L’expérience militaire des soldats nord-coréens en Ukraine, ça m’obsède. Parce que je réalise qu’on assiste à la création d’une nouvelle génération de combattants endurcis. Quand ces soldats rentreront chez eux, ils ramèneront avec eux des techniques de combat modernes. La guerre des drones. L’utilisation de la guerre électronique. Les tactiques d’infanterie face aux munitions guidées de précision. Toutes ces compétences qu’ils n’auraient jamais pu acquérir lors d’exercices fictifs. Et ça, c’est une mauvaise nouvelle absolue pour la stabilité asiatique. Je pense à mes amis qui vivent à Séoul. À cette ville magnifique, vibrante, créative, à seulement 50 kilomètres de la zone démilitarisée. Cinquante kilomètres. C’est rien. C’est la distance entre Montréal et Saint-Jean-sur-Richelieu. Et de l’autre côté, une armée qui devient progressivement plus dangereuse, plus expérimentée, plus moderne. Comment ne pas être inquiet? Je me demande aussi ce que ces soldats nord-coréens pensent vraiment, dans leur for intérieur. Découvrir le monde extérieur, même au prix d’une guerre brutale, ça doit créer des fissures dans leur endoctrinement. Voir que la Russie, ce paradis communiste idéalisé, est en réalité un pays gangrené par la corruption, l’alcoolisme, la pauvreté. Voir des Russes ordinaires fuir leur propre régime. Tout ça pourrait planter des graines de dissidence. Mais je sais aussi que le régime de Pyongyang est expert dans l’art de gérer le retour de ses ressortissants exposés à l’étranger. Surveillance étroite. Isolement. Rééducation forcée. Le doute n’aura pas droit de cité.

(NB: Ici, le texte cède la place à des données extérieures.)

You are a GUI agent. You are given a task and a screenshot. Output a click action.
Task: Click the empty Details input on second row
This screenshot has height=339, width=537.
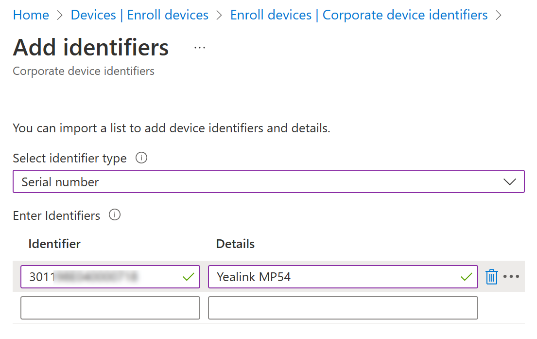[343, 307]
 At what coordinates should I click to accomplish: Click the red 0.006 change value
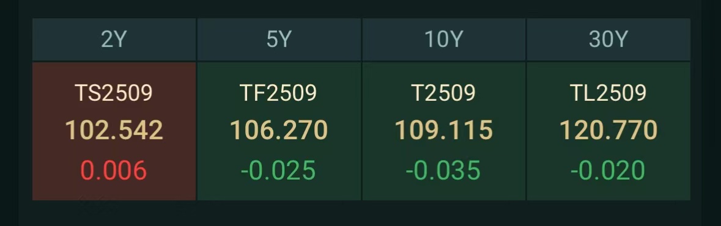point(114,170)
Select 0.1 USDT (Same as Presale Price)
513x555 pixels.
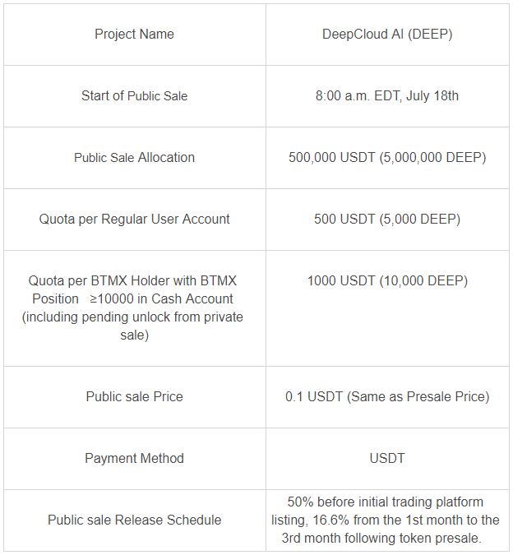pyautogui.click(x=387, y=397)
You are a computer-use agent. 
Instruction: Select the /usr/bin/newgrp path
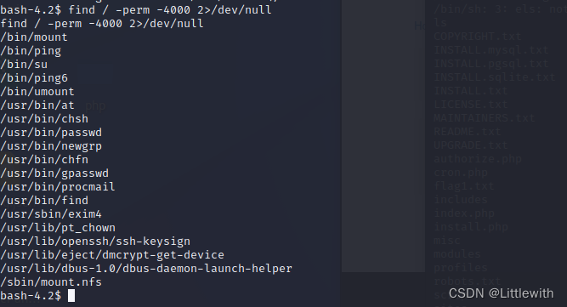(51, 146)
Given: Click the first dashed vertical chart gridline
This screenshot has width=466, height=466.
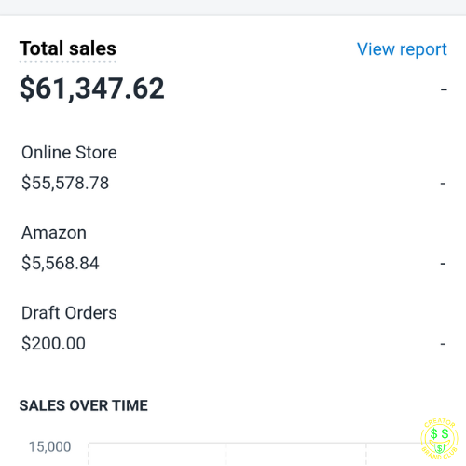Looking at the screenshot, I should click(89, 454).
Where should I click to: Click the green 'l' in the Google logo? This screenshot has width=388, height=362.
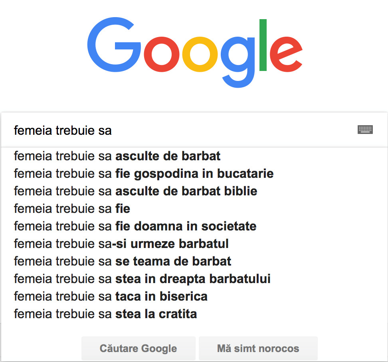(x=263, y=45)
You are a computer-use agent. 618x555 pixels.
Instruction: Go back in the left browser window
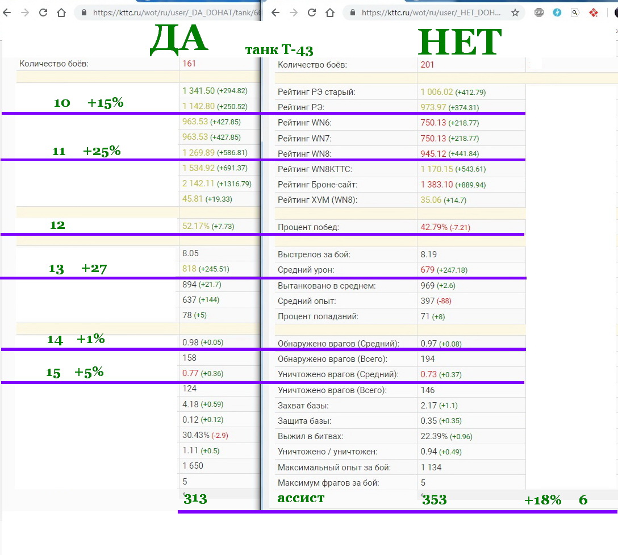[x=7, y=12]
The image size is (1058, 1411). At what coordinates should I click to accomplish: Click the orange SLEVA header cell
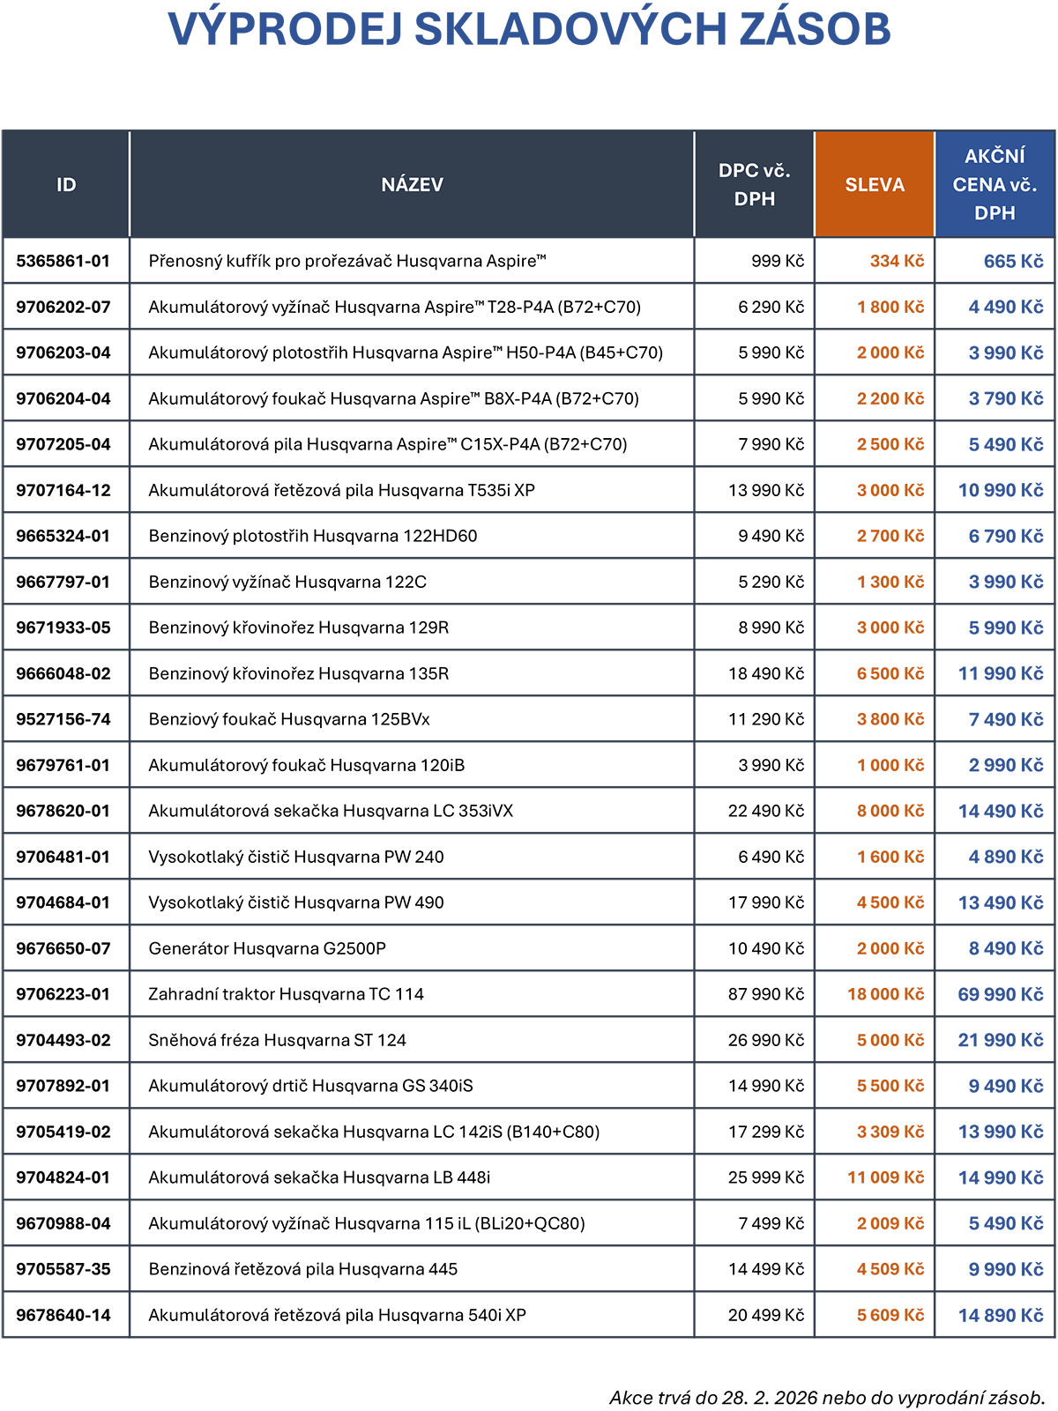[874, 185]
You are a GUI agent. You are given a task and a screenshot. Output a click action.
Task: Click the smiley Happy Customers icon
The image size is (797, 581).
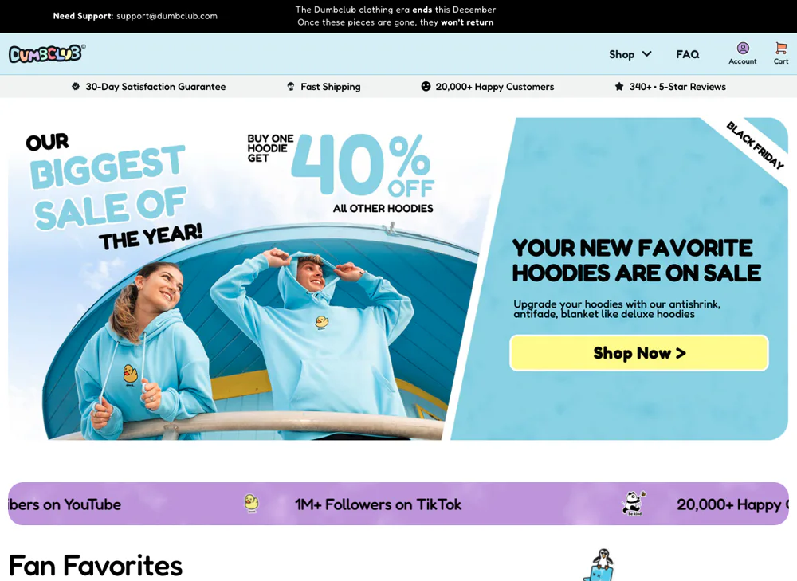pos(426,86)
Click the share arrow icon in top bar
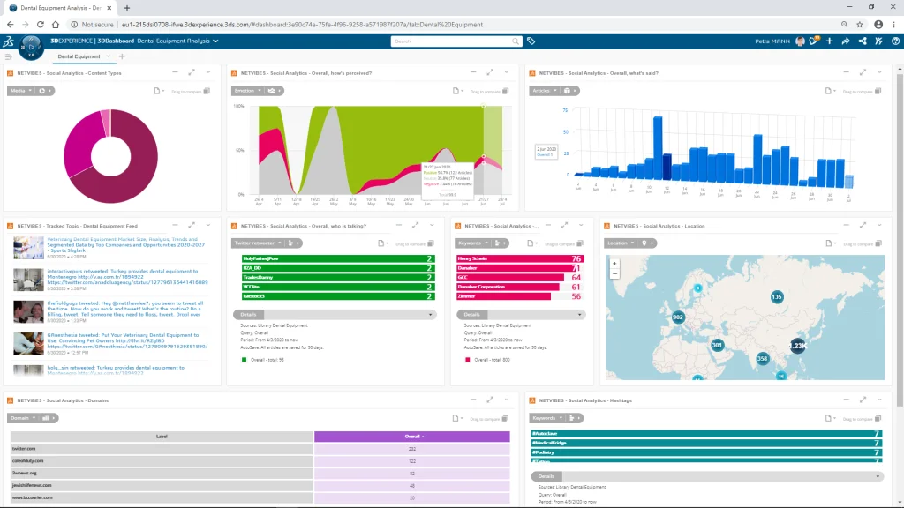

Les enjeux nucléaires qui hantent toute la région
Un programme balistique qui progresse à vitesse grand V
Pendant que l’attention mondiale se focalise sur l’Ukraine, le programme nucléaire et balistique nord-coréen continue de progresser à un rythme vertigineux. En 2024, le régime a procédé à des dizaines de tirs de missiles. En 2025, le rythme s’est encore accéléré. Pyongyang dispose désormais de missiles intercontinentaux capables de frapper n’importe quel point du territoire américain. Le Hwasong-19, dernier né de cette gamme, a démontré des capacités impressionnantes. Mais ce n’est pas tout. La Corée du Nord développe aussi des missiles de croisière à capacité nucléaire, des sous-marins lanceurs d’engins, des armes hypersoniques. Bref, une panoplie complète de dissuasion nucléaire. Et la Russie aide. Beaucoup. Les transferts de technologie sensibles vont bon train depuis le partenariat renforcé. Pékin observe avec horreur. Parce qu’une Corée du Nord nucléarisée et balistiquement souveraine, c’est un voisin imprévisible qui peut déstabiliser toute la région à n’importe quel moment. Une provocation de trop, une erreur de calcul, et c’est l’escalade vers un conflit majeur que personne ne maîtriserait. La Chine perdrait alors énormément. Son commerce avec la Corée du Sud, le Japon, l’Occident. Sa stabilité régionale. Son image internationale. C’est pourquoi Xi veut absolument reprendre la main. Il veut redevenir le principal interlocuteur de Kim. Il veut pouvoir tempérer ses ardeurs. Il veut éviter que Pyongyang ne devienne complètement incontrôlable sous l’influence russe. Le voyage prévu vise précisément à reconstruire cette relation privilégiée. À rappeler à Kim que la Chine reste son partenaire stratégique le plus important. Que la Russie n’est qu’un partenaire opportuniste, lié à la guerre ukrainienne, et donc temporaire.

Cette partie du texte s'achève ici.